Segment Start: Data section
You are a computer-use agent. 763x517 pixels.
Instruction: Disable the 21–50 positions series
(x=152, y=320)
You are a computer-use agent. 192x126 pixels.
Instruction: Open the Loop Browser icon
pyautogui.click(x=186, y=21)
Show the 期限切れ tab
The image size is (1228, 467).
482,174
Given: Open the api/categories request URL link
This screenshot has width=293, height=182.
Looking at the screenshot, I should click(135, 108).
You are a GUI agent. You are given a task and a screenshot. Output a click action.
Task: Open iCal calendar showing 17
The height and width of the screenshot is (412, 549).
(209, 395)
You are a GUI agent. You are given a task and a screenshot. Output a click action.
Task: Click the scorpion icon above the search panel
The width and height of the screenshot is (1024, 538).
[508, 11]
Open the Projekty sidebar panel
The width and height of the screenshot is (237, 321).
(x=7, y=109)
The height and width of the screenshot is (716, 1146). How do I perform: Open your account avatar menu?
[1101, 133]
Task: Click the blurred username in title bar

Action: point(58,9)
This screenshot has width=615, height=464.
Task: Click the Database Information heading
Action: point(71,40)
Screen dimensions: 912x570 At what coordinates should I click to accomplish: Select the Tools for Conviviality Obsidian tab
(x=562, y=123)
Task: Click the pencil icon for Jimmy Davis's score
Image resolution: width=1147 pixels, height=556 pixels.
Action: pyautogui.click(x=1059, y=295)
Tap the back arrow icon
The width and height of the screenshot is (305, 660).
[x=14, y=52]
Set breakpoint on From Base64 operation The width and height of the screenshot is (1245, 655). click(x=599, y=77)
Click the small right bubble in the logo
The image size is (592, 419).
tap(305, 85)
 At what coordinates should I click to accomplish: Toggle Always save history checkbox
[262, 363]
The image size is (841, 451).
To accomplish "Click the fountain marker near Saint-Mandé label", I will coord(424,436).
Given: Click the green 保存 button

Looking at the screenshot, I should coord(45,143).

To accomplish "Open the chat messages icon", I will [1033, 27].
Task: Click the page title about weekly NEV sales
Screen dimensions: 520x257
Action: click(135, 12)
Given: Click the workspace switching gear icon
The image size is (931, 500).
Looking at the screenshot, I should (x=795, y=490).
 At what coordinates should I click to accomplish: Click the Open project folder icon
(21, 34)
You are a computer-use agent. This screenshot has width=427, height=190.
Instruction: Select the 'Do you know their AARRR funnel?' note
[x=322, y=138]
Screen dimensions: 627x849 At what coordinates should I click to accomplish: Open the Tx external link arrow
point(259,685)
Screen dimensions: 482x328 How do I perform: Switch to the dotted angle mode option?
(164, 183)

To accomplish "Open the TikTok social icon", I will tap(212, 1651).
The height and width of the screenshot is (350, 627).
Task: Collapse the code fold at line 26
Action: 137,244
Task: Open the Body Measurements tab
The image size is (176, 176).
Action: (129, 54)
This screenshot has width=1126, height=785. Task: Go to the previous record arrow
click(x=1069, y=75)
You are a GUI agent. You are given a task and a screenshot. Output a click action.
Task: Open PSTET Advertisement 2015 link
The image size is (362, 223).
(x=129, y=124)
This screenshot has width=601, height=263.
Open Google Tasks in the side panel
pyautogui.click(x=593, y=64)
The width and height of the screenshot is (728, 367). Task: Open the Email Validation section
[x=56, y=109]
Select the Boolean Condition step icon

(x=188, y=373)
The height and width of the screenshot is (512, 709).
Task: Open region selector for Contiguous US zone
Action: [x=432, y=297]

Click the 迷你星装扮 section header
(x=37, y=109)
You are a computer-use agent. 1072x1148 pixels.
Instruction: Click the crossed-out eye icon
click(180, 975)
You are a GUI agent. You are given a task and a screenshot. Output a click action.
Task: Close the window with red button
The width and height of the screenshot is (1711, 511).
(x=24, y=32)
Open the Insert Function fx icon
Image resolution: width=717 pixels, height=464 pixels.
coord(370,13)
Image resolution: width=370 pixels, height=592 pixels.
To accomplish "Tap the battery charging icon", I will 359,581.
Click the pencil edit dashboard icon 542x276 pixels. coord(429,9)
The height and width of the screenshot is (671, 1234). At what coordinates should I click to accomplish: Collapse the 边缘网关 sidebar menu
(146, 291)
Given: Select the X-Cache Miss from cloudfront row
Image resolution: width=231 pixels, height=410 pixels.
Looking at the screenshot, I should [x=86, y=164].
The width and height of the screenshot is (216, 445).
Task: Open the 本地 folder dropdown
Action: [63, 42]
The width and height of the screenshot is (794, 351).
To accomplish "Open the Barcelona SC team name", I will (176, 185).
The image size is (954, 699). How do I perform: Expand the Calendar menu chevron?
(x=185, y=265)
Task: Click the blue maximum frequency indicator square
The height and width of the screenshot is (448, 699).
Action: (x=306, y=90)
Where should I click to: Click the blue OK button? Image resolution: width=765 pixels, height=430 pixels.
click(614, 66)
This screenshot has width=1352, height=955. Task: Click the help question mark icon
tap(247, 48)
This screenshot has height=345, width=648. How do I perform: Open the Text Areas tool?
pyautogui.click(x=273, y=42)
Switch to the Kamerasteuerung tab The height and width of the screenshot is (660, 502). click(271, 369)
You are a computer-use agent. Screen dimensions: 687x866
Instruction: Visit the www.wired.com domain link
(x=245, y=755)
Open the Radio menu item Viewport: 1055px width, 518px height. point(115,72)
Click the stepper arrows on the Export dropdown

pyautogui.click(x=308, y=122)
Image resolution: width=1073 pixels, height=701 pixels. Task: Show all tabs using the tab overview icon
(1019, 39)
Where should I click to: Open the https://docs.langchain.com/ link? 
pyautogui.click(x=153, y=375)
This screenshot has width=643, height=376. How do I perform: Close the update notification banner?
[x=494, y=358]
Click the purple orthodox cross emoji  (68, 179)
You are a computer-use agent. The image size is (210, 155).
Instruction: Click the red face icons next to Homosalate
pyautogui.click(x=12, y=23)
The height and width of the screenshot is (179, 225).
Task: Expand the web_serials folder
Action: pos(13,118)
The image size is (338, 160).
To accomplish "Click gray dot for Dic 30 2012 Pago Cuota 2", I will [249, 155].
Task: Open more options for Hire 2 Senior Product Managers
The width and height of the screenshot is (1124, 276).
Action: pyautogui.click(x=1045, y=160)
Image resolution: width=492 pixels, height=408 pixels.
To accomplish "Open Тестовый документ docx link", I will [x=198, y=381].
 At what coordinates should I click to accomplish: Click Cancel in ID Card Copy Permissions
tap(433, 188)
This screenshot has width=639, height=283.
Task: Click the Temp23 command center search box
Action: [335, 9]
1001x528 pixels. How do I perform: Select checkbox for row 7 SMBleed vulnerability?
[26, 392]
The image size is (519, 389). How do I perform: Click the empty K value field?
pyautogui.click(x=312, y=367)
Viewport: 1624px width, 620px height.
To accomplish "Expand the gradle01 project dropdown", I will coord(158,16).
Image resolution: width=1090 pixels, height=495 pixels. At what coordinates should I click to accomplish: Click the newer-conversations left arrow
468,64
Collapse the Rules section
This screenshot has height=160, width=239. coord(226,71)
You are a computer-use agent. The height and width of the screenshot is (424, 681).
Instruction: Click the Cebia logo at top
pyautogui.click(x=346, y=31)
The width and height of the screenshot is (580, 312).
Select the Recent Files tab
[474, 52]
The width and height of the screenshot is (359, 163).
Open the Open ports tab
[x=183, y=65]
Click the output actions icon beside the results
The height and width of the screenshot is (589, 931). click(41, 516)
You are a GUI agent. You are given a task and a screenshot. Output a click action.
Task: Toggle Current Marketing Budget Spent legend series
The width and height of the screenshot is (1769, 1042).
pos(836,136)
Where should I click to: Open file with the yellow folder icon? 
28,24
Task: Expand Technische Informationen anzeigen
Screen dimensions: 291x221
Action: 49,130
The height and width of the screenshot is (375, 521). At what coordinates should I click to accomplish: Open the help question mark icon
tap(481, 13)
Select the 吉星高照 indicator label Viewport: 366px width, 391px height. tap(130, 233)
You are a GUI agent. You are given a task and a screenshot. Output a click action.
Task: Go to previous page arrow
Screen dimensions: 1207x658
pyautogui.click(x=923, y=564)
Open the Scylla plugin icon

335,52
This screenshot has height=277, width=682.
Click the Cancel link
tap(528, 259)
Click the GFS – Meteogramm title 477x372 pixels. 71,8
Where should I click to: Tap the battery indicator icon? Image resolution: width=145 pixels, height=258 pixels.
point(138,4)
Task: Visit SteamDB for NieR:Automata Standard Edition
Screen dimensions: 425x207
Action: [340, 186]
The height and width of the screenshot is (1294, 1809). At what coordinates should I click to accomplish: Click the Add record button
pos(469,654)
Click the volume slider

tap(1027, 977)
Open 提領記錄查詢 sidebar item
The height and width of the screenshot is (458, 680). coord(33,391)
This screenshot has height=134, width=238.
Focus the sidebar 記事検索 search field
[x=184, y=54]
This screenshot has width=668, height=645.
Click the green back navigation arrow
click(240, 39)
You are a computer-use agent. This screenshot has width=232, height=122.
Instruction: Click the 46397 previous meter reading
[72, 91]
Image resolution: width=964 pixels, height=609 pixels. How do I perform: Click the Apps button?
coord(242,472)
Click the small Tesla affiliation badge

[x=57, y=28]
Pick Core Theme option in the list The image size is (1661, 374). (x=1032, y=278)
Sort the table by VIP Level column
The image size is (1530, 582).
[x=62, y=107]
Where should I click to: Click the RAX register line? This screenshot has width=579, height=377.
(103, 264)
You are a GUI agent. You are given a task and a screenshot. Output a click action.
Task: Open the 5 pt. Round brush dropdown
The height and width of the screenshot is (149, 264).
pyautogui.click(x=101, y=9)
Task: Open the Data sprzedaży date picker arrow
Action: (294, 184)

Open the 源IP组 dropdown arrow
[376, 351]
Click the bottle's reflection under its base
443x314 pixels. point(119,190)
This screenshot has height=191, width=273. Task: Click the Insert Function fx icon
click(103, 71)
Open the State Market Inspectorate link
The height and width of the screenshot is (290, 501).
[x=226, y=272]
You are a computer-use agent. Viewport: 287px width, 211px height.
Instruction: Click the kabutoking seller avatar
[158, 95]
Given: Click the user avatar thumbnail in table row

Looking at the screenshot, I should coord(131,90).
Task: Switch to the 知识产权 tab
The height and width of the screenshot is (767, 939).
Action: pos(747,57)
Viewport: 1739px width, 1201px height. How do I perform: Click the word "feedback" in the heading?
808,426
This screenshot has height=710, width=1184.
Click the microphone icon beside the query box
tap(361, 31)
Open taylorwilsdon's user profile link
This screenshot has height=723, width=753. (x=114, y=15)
Segment End: Data section
:: Exercise objective ::
Retype the listing from its first line onward, stopping after the line that contains "Task: Click the scorpion" has been retyped in full.

:: Exercise result ::
You are a computer-use agent. 763x517 pixels.
Instruction: Disable the 21–50 positions series
(x=152, y=320)
You are a computer-use agent. 192x126 pixels.
Instruction: Open the Loop Browser icon
pyautogui.click(x=186, y=21)
Show the 期限切れ tab
The image size is (1228, 467).
482,174
Given: Open the api/categories request URL link
This screenshot has width=293, height=182.
Looking at the screenshot, I should click(135, 108).
You are a GUI agent. You are given a task and a screenshot. Output a click action.
Task: Open iCal calendar showing 17
The height and width of the screenshot is (412, 549).
(209, 395)
You are a GUI agent. You are given a task and a screenshot. Output a click action.
Task: Click the scorpion icon above the search panel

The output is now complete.